Miała być formalność, a ostatecznie wyszła ciężka przeprawa. Ekstraligowa zaległość żywieckiego Mitechu nie przebiegła zgodnie z planem faworytek.

mitech leczna Gospodynie miały zdobyć trzy punkty i powrócić na ekstraligowe podium. Tymczasem w Radziechowach rozegrały słabe spotkanie, co częściowo tłumaczą trudne warunki pogodowe bez wątpienia niesprzyjające ofensywnej grze.

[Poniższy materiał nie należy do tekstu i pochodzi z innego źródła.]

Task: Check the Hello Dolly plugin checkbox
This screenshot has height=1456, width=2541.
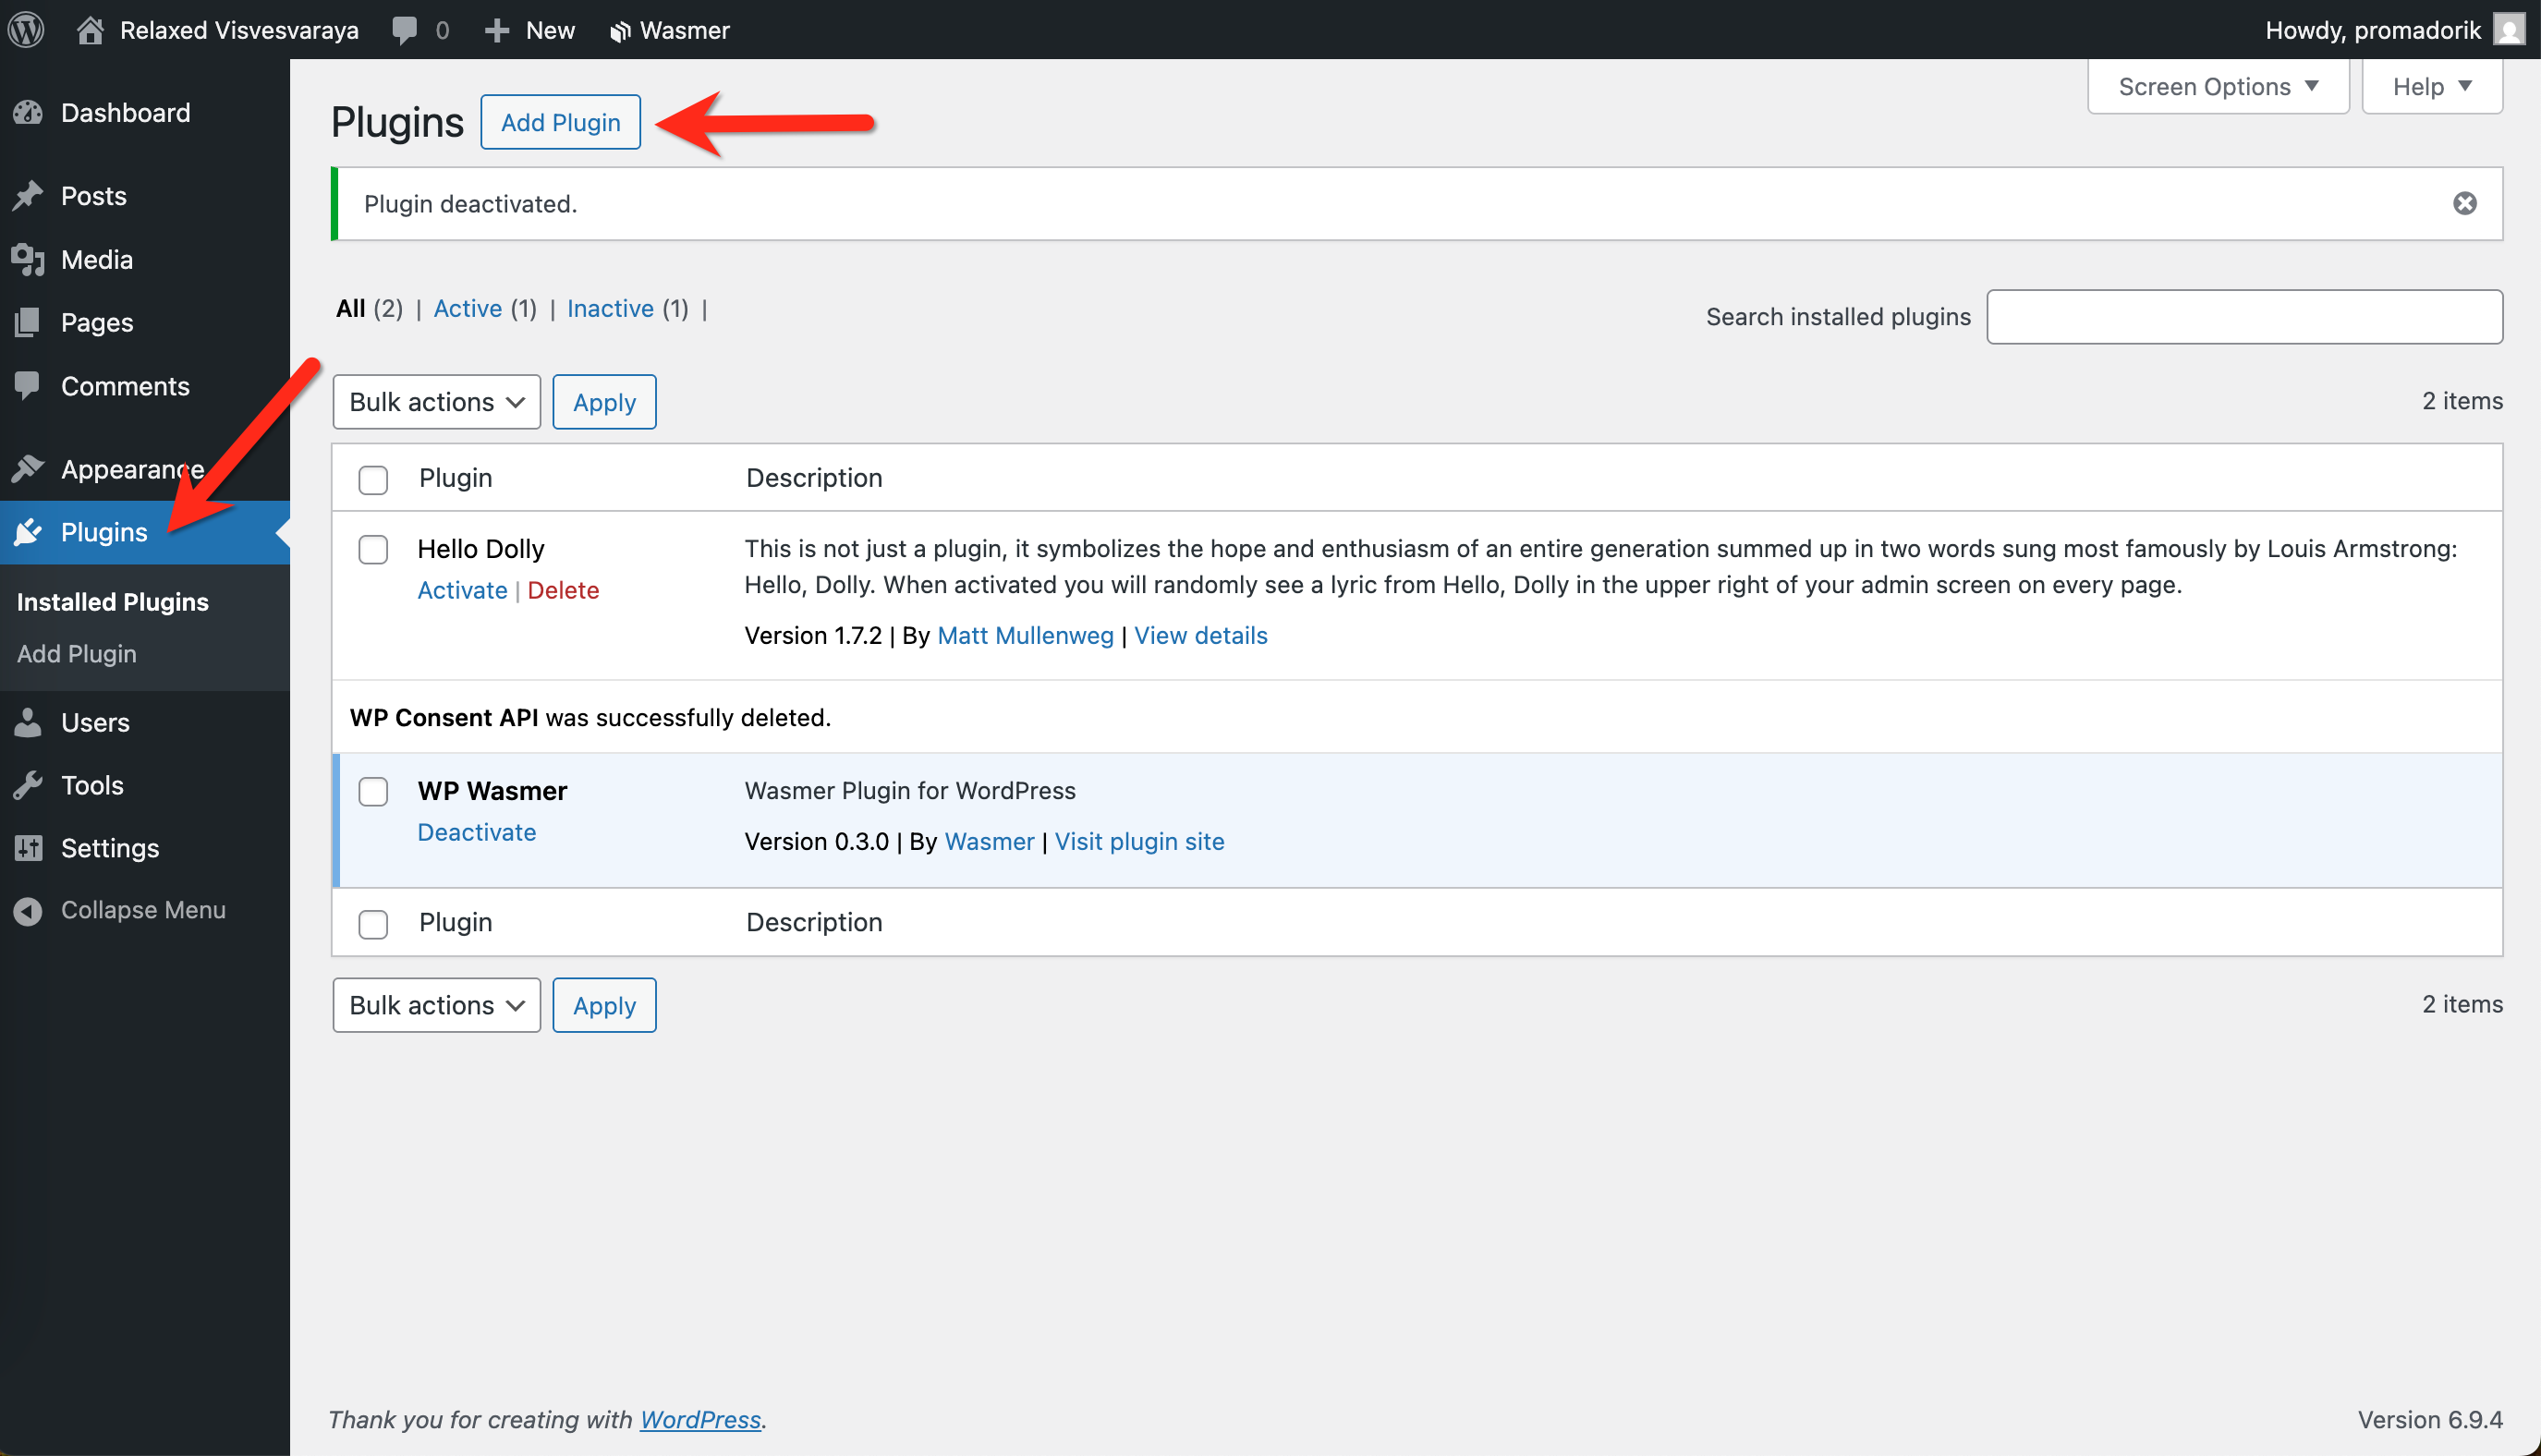Action: coord(373,549)
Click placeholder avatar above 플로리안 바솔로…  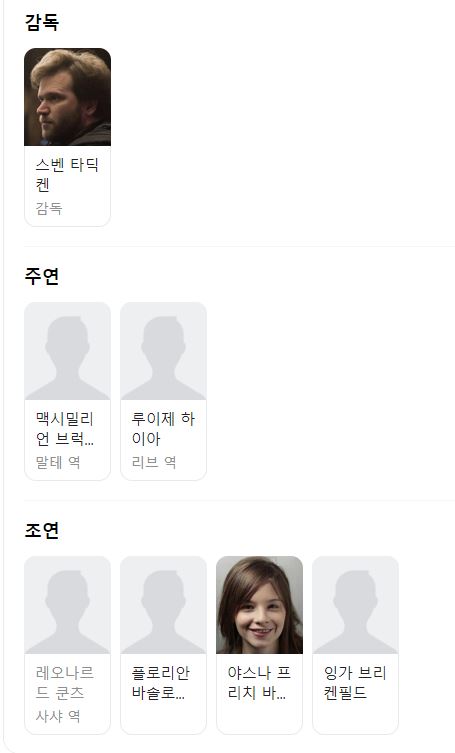pos(163,605)
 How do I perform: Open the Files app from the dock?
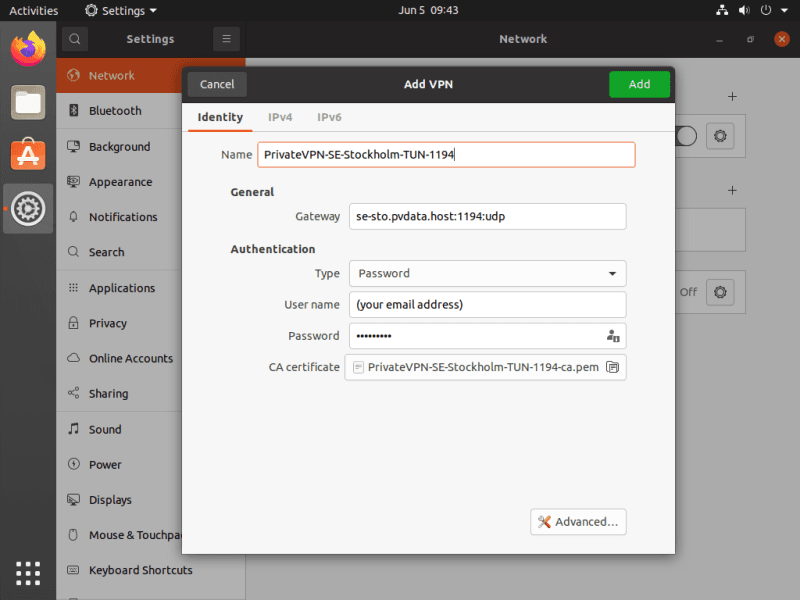(28, 101)
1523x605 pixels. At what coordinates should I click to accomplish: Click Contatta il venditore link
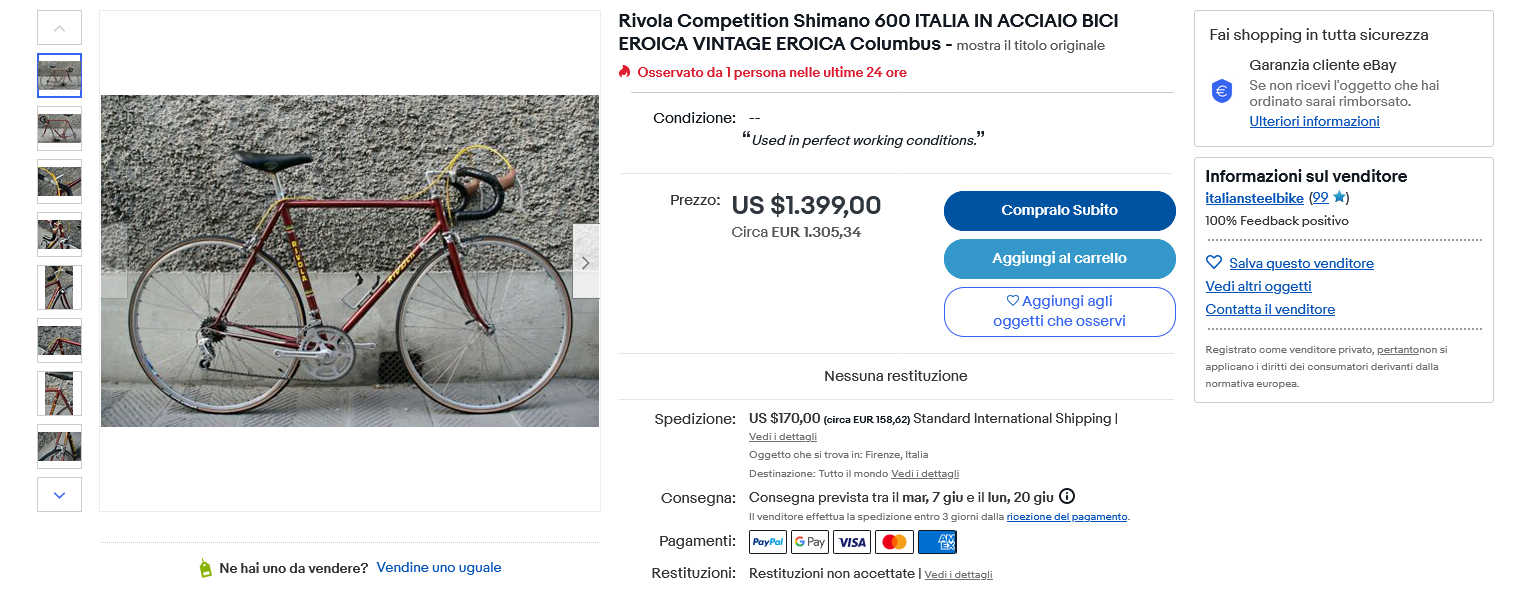(1270, 309)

W premierowej odsłonie jedynie próba Haliny Półtorak mogła przynieść powodzenie. Ciekawie po przerwie było w końcowych fragmentach potyczki. Żywczanki wyraźnie podkręciły tempo, miały też trzy doskonałe okazje, by przechylić szalę na swoją korzyść. W doskonałej sytuacji spudłowała Półtorak, a dwa uderzenia Katarzyny Wnuk także drogi do celu nie znalazły i faktem stał się nieoczekiwany remis Mitechu.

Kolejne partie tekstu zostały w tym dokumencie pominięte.